7 replies to this topic

[Roger]

How would you write a function f(a, b) which takes two character string arguments and returns a string containing only the characters found in both strings in the order of a? Write a version which is order N-squared and one which is order N.

Any language (or pseudo-code) is fine.

Edited by Roger, 23 August 2010 - 08:45 AM.
added order N.

[WingedPanther]

n-Squared is just a nested for loop. What's the other order you wanted?

[Roger]

Edit: Write a version which is order N-squared and one which is order N.

[zoranh]

Sorry, is the question to return the longest subset of characters in a which appear in b in the same order or the question is something else?

[abzero]

I read that as if I had two strings:
a b c
a b

then it would output a & b.

I can see the n^2 case easily enough; the n case I can only see if the strings were already sorted...

O(n^2):

foreach Char in A
    foreach Char2 in B
        if ( Char == Char2 ) print Char;

(need to eliminate dups though)

O(N) : (if there sorted)

   let b_i 0
   let a_i 0

   while ( a_i < length(A) && b_i < length(B))
   {
       if( A_{a_i} == B_{b_i} ) {
           output A_{a_i}
      
           let curChar A_{a_i}

           while ( B_{b_i}==curChar && b_i<length(B) ) increment b_i;
           while ( A_{a_i}==curChar && a_i<length(A)) increment a_i;
       } else {
           increment a_i;
       }
}

I'm sure a smart brain has the solution here.

[zoranh]

O(n^2) is a dynamic programming solution to Longest Common Subsequence problem. It's not trivial to code if you actually need to print the subsequence (it's twice more work to do compared to just calculating the length of LCS).
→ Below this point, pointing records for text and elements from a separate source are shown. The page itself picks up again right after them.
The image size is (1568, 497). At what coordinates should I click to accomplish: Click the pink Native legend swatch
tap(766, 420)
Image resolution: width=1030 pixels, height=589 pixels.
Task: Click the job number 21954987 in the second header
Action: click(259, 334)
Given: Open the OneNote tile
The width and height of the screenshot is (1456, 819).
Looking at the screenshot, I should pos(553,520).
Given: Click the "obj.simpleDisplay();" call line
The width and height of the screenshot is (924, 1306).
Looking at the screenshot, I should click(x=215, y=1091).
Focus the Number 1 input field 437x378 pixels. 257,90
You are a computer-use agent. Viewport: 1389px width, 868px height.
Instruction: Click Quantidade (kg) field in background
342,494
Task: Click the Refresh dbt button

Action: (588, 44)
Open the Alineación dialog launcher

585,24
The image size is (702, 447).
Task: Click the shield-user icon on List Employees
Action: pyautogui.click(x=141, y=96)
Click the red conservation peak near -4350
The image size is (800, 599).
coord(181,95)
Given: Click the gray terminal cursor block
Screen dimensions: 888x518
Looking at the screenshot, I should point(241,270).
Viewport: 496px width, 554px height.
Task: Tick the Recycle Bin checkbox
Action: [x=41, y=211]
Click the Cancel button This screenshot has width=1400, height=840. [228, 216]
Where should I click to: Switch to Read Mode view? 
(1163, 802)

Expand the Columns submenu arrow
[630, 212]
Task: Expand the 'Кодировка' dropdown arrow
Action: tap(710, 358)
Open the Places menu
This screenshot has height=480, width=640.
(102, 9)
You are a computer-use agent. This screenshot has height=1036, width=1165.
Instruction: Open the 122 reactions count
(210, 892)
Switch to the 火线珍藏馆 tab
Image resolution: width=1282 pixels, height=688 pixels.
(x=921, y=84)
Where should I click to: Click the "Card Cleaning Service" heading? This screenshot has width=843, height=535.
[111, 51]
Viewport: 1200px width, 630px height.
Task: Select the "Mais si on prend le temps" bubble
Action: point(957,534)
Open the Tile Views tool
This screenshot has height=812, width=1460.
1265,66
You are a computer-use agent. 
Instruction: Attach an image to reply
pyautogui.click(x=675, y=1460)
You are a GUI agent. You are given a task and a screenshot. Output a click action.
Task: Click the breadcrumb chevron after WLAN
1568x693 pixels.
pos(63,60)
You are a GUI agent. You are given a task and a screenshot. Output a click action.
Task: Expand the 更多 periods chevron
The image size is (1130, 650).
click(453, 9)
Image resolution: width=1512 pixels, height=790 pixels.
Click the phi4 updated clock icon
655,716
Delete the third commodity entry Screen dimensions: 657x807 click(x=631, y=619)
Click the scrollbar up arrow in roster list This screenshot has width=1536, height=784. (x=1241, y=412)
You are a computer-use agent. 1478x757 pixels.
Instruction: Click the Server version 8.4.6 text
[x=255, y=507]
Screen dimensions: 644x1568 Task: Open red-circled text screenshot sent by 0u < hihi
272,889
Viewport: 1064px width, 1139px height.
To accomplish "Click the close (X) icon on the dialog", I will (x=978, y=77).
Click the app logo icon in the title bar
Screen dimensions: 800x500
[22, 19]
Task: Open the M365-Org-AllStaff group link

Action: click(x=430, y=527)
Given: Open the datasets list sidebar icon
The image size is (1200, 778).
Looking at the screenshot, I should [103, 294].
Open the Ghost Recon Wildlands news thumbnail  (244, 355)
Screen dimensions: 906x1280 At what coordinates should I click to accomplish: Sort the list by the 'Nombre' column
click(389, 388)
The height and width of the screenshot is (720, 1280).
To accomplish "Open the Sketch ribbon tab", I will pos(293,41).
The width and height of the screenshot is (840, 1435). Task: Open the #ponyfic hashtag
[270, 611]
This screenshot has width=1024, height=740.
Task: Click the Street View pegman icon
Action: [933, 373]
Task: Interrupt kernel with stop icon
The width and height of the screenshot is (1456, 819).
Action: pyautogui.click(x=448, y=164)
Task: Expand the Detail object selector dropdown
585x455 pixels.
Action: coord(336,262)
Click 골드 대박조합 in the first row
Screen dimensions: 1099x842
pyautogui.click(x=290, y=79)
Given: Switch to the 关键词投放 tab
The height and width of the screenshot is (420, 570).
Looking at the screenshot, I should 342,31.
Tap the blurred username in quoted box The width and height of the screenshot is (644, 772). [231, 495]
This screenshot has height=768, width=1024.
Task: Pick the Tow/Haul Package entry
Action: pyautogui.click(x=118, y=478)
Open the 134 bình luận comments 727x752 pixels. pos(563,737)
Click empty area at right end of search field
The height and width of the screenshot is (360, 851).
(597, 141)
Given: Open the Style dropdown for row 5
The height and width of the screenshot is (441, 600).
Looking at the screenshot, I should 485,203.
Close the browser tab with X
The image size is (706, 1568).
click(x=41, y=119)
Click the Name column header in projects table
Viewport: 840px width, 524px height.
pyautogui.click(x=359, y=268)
Second part of the question - to find it in O(n) - I'm not aware of existence of LCS algorithm that would do it, even with knowledge that characters belong to quite a limited alphabet.

Again, all I said is in case that longest common subsequence is requested, though it doesn't say so in the original post.

[rwvo]

The question doesn't seem to ask for LCS, just for a string of characters that appear in both strings; the characters in the resulting string should appear in the order in which they appear in a.

For example, a = "abcd", b = "dacdadd" -> acd.

(this interpretation of the question assumes that characters in the first string are unique, which is not stated in the question).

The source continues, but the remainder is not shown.